The Grand Rapids skyline is set for a transformation with the planned addition of three new high-rises, a project spearheaded by Fulmar Property Holdings, a firm with ties to prominent local families DeVos and Van Andel. The Grand Rapids City Commission gave the green light to an incentive plan on Tuesday, with a final vote in favor of the $800 million development, as reported by WOODTV.
Despite the overall support, there was contention, and 3rd Ward Commissioner Kelsey Perdue cast a single dissenting vote. The incentives still require state approval. In a display of civic aspiration, Mayor Rosalynn Bliss praised the project, "We know that this corner, it’s been privately owned and it has sat vacant decades," according to WOODTV. "So I’m excited to see a project of this scale and scope move forward," Bliss added.
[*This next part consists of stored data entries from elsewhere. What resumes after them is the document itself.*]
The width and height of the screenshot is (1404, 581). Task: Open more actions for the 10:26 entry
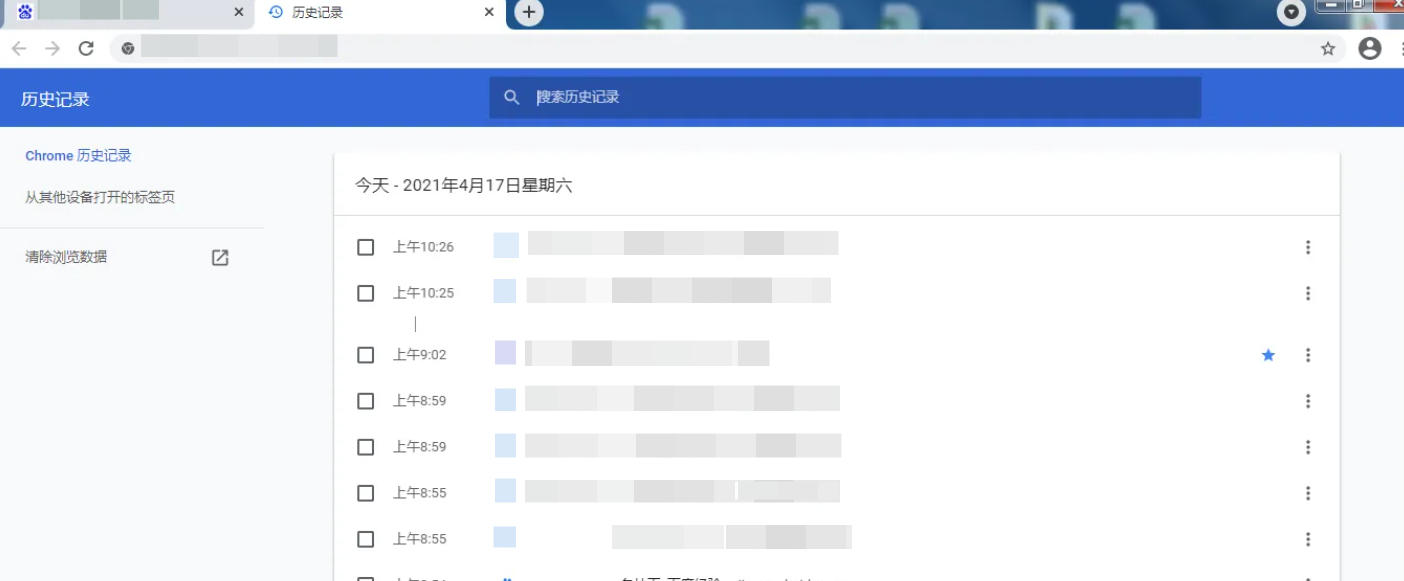pos(1307,246)
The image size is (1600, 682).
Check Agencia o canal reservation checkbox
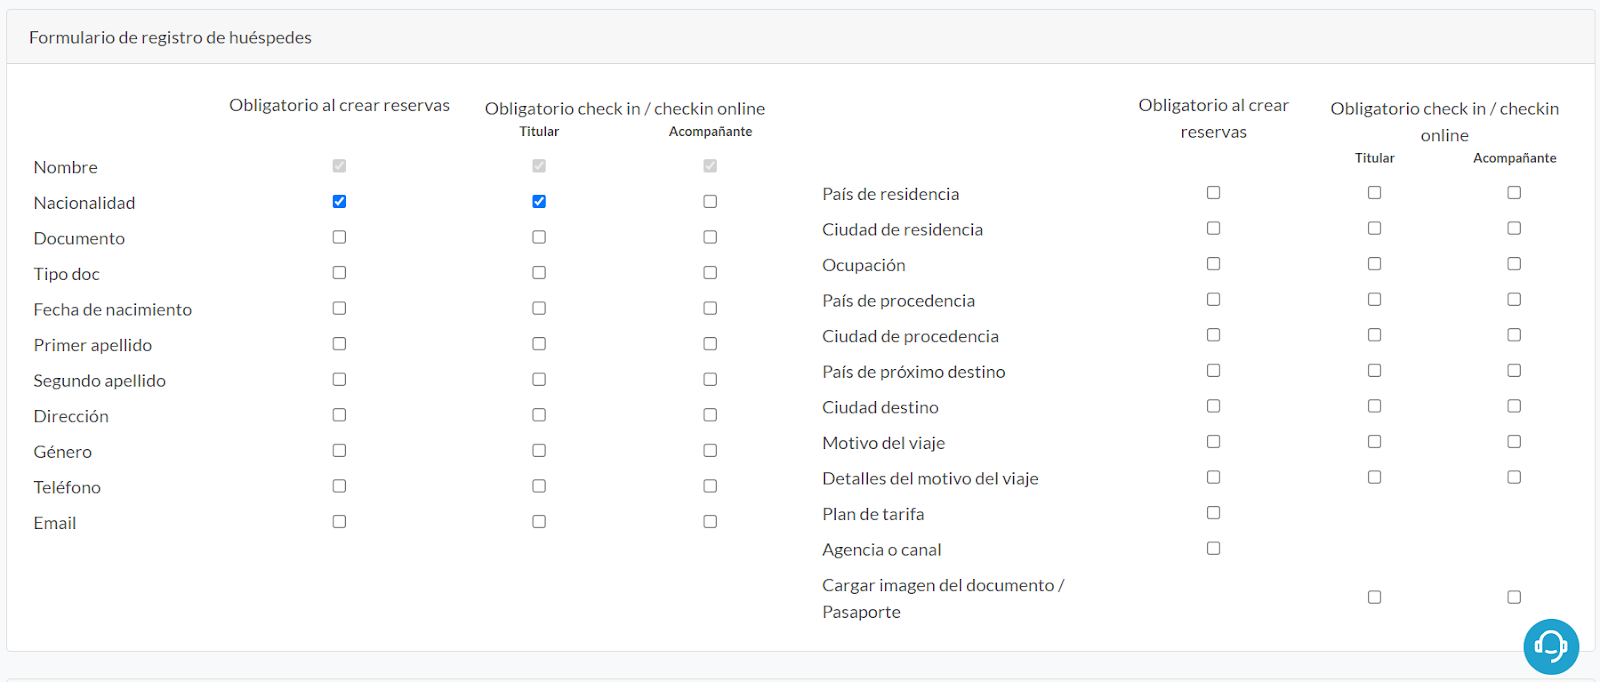1213,548
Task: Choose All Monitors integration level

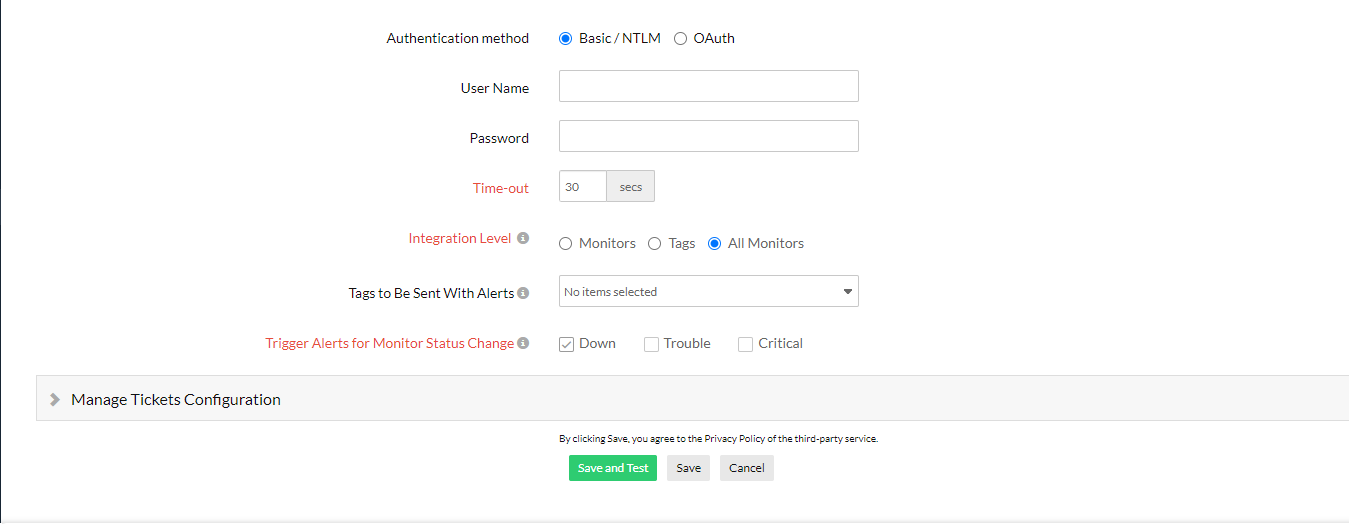Action: pos(714,244)
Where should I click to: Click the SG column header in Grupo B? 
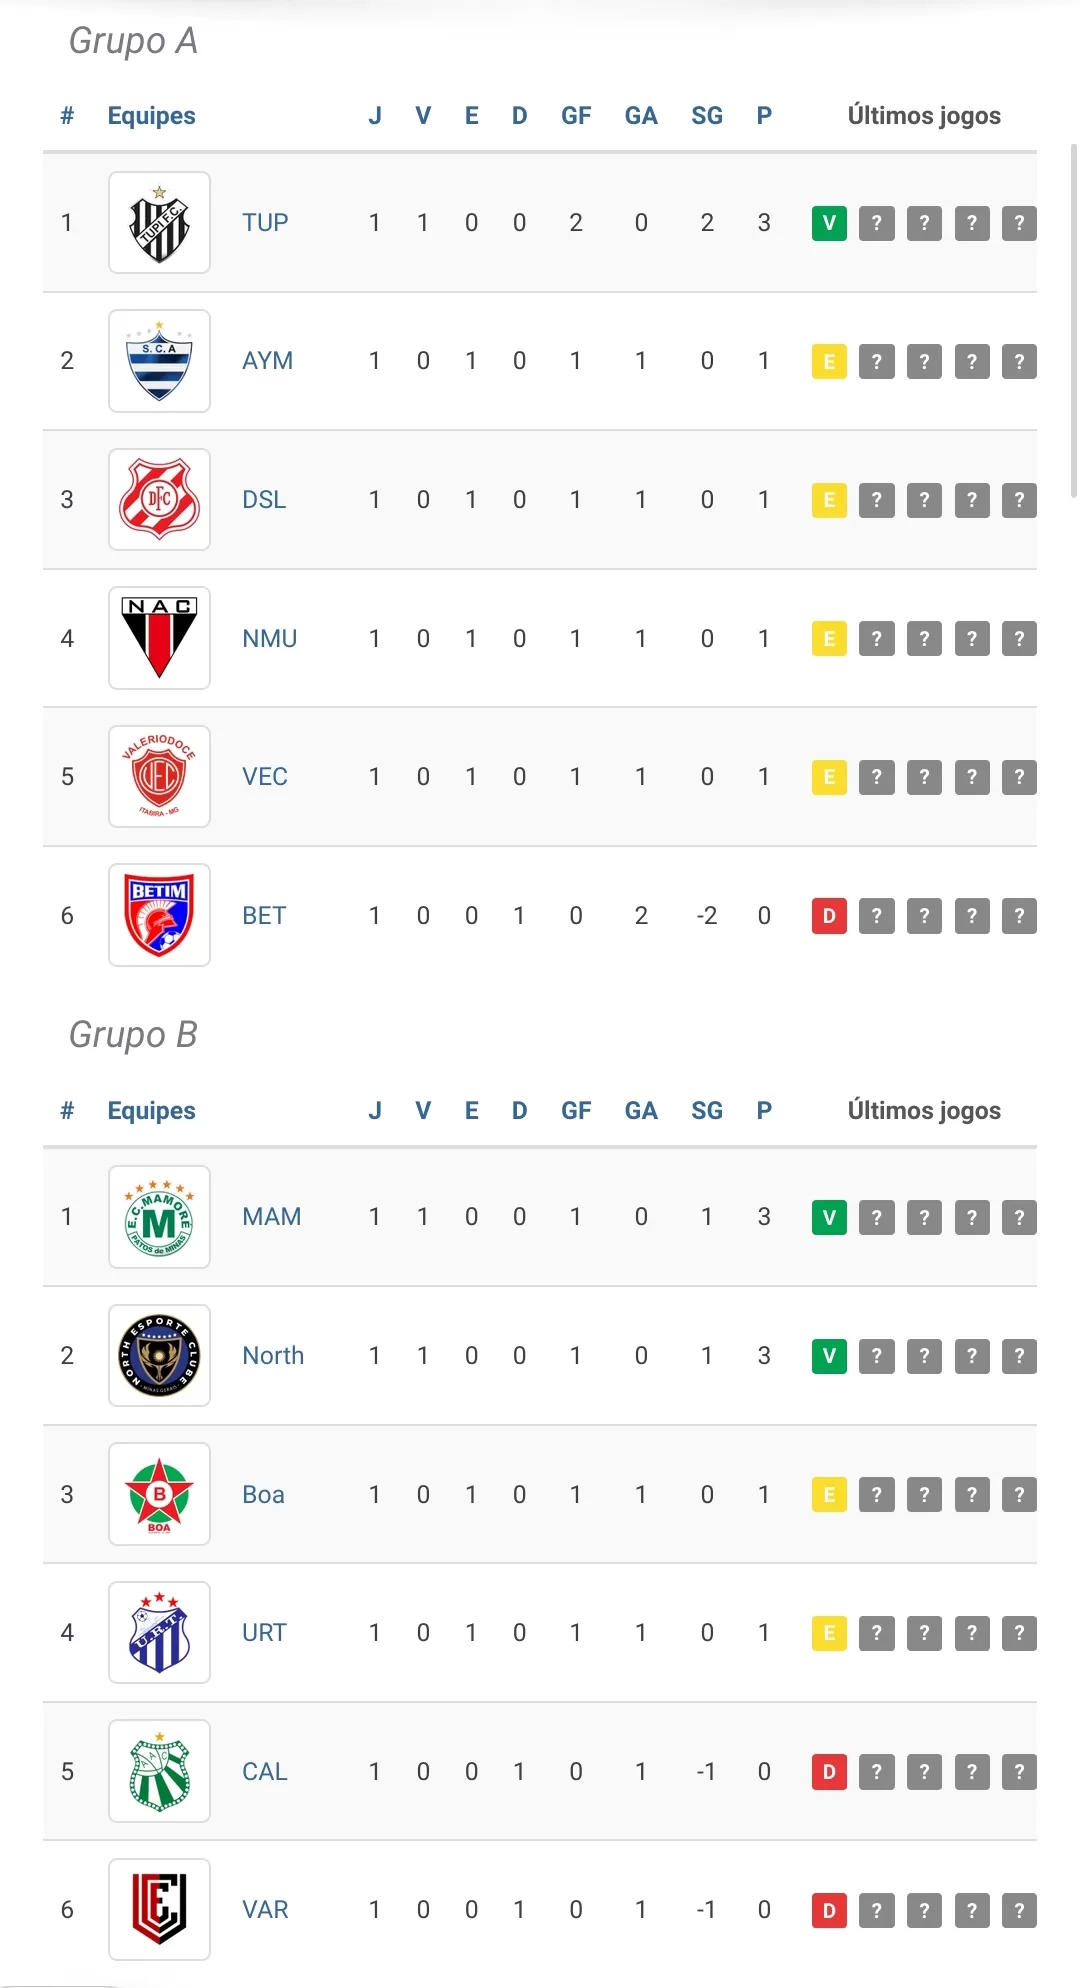[706, 1111]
Set to rise on a 6.9-acre site, the project features a 21-story office tower, a 43-story residential tower, and a 27-story hotel and condo tower, with the residential building set to become the city's tallest. Highlighting the community benefits, Bliss told WOODTV, that the development is expected to generate thousands of jobs and offer over 700 housing units. It also proposes improvements to the riverfront, including a public trail and green space.
The driving force behind this initiative, the Transformational Brownfield Plan, would provide approximately $588 million in incentives from state and city coffers. In turn, developers have committed $8.5 million to the Grand Rapids affordable housing fund, which they argue would support up to 85 affordable units. Critics, including local activist group Together West Michigan and Commissioner Perdue, decry this figure as insufficient in the context of the city's extensive needs, with Perdue telling WOODTV, "Right now, the contribution to the affordable housing fund, the amount and the schedule, would allow us to build less than two units a year. I find that unacceptable."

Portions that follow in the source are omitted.